In Marsa Matruh im Nordwesten des Landes kamen nach Berichten der staatlichen Nachrichtenagentur Mena bei Zusammenstößen zwischen Anhängern und Gegnern Mursis mindestens sechs Menschen ums Leben.
Die Stadt am Mittelmeer gilt als Islamisten-Hochburg. Wie die Zeitung Al Ahram online berichtete, hatten Anhänger Mursis ein Regierungsgebäude angegriffen, nachdem Verteidigungsminister Abdel Fattah al-Sisi in einer Fernsehansprache die Absetzung Mursis verkündet hatte.
Gewalttätige Zusammenstöße wurden auch aus Kafr El-Sheikh im Nil-Delta gemeldet. Dort wurden dem Al Ahram-Bericht zufolge knapp 120 Menschen verletzt. Auch in Alexandria soll es zu Gewalt gekommen sein.

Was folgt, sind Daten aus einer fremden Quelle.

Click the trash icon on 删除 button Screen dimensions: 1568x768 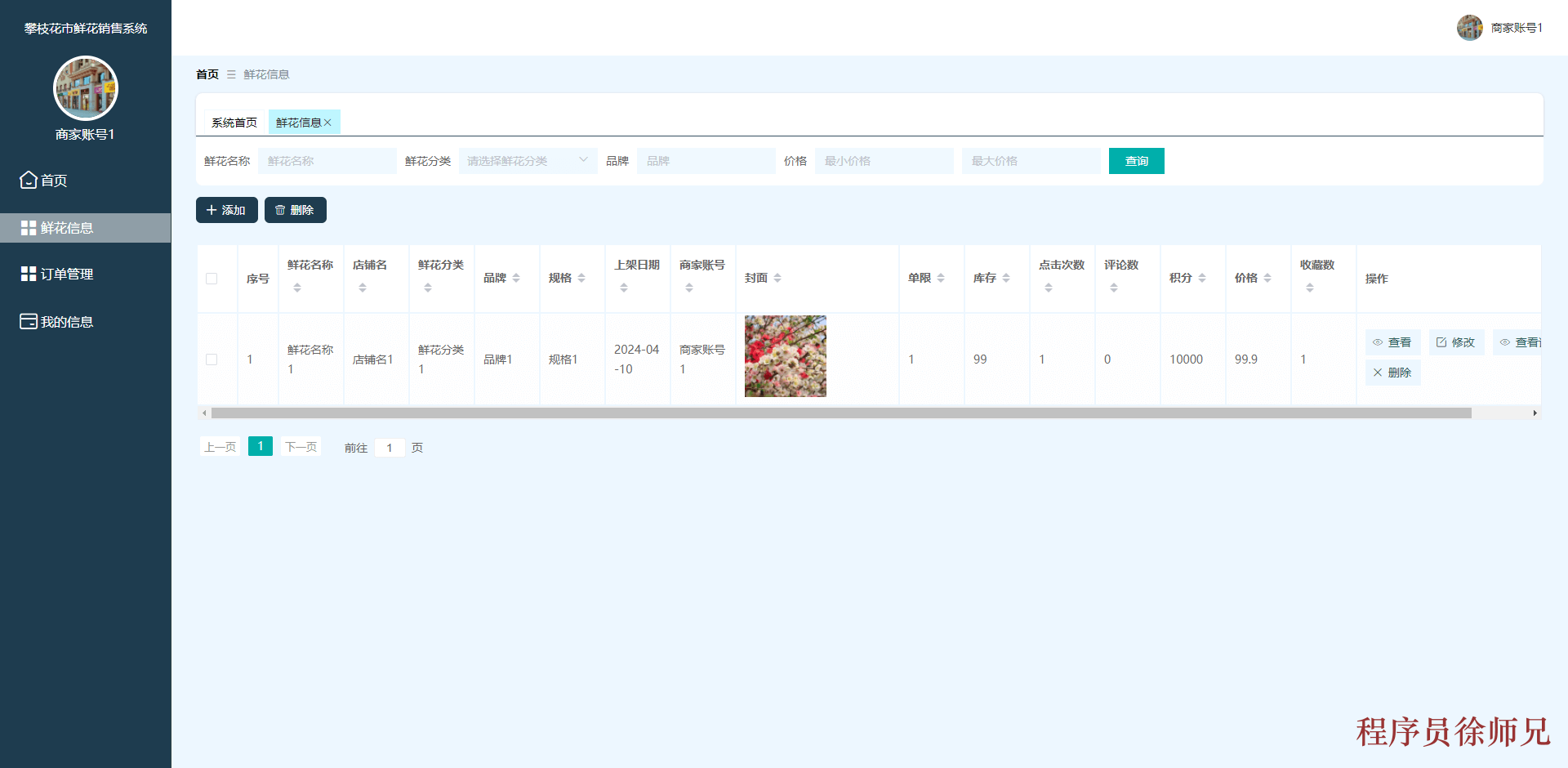tap(280, 210)
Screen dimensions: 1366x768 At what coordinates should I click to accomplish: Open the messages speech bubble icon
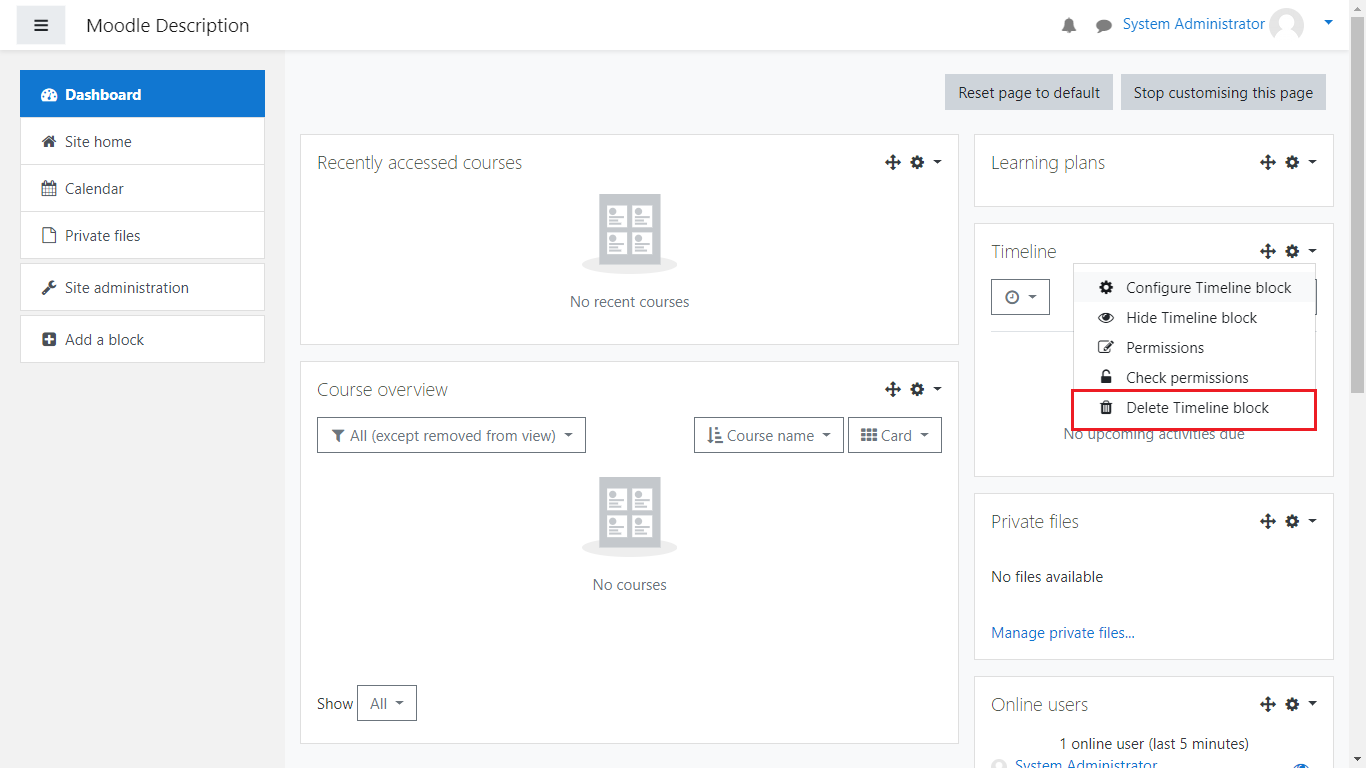pos(1103,26)
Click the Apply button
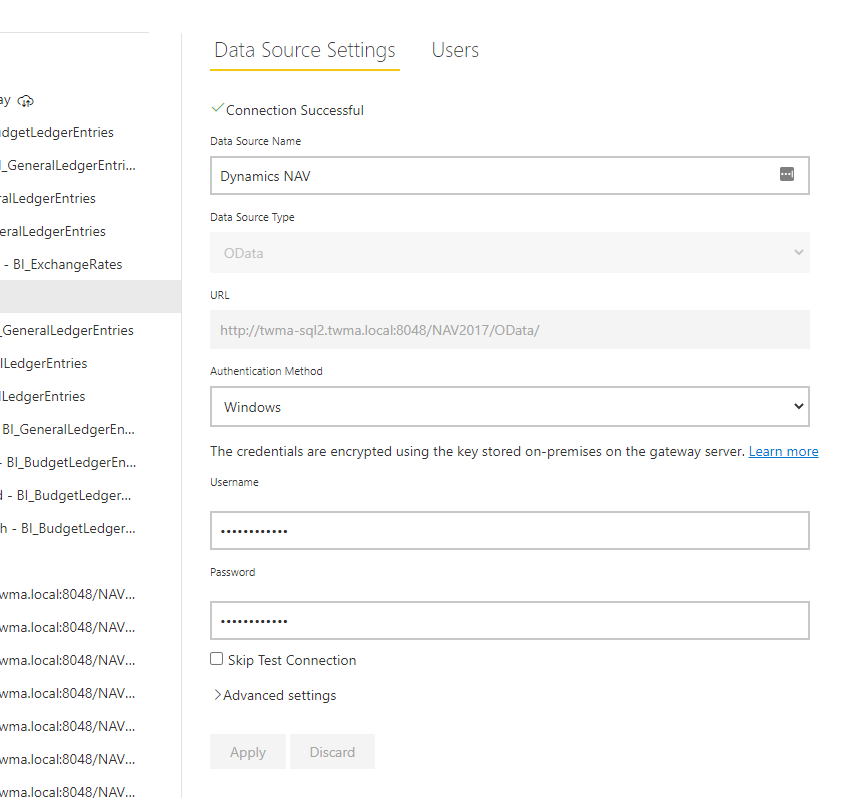Screen dimensions: 854x798 (247, 751)
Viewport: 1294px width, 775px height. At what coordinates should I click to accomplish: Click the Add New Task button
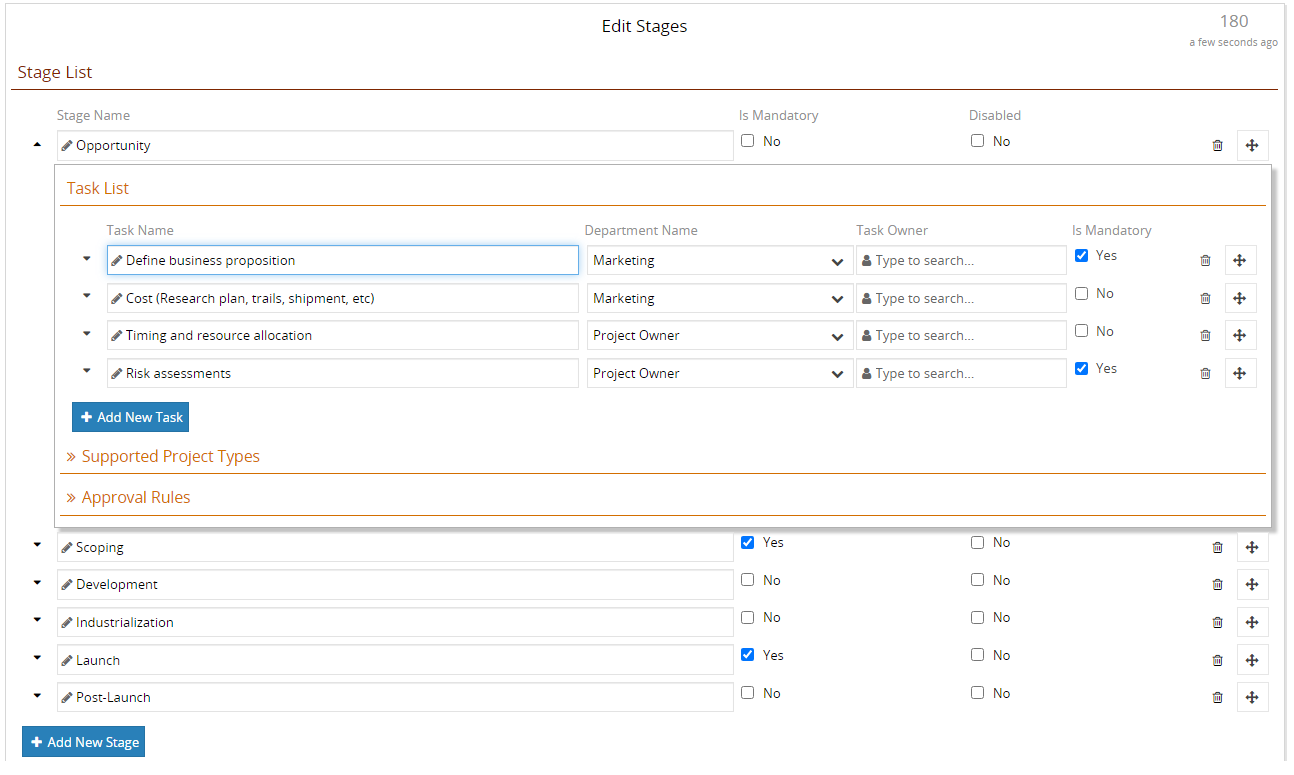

Einen Rücktritt lehnte Mursi ab, wiederholte allerdings noch am Mittwoch sein Angebot, eine umfassende Koalitionsregierung zu bilden, die alle politischen Kräfte samt der Jugendbewegung einschließen würde.
Die Generäle überzeugte das nicht: Am Mittwochabend betraute die Armeespitze Adli Mansur, den Präsidenten des Verfassungsgerichts, übergangsweise mit der Staatsführung. Die Verfassung setzte sie vorübergehend außer Kraft und kündigte vorgezogene Präsidentschaftswahlen an.
In Erwartung der Ereignisse hatten sich tausende Regierungsgegner schon am Nachmittag auf dem Tahrir-Platz versammelt. Als es soweit war, brach Jubel aus, der nur noch durch die ohrenbetäubende Begrüßung eines Militärhubschraubers übertroffen wurde, der im Tiefflug über die Menschen hinwegflog.
Armeechef als Held
Einige hundert Meter vom Tahrir-Platz entfernt bezogen unterdessen Militärfahrzeuge Stellung. Auf der zur Innenstadt führenden Nilbrücke ließen sich schwer bewaffnete Soldaten Arm in Arm mit Demonstranten fotografieren – die Pepsi-Dose in der einen, das Maschinengewehr in der anderen Hand. Auf dem Platz bekam man von der Militärpräsenz nichts mit.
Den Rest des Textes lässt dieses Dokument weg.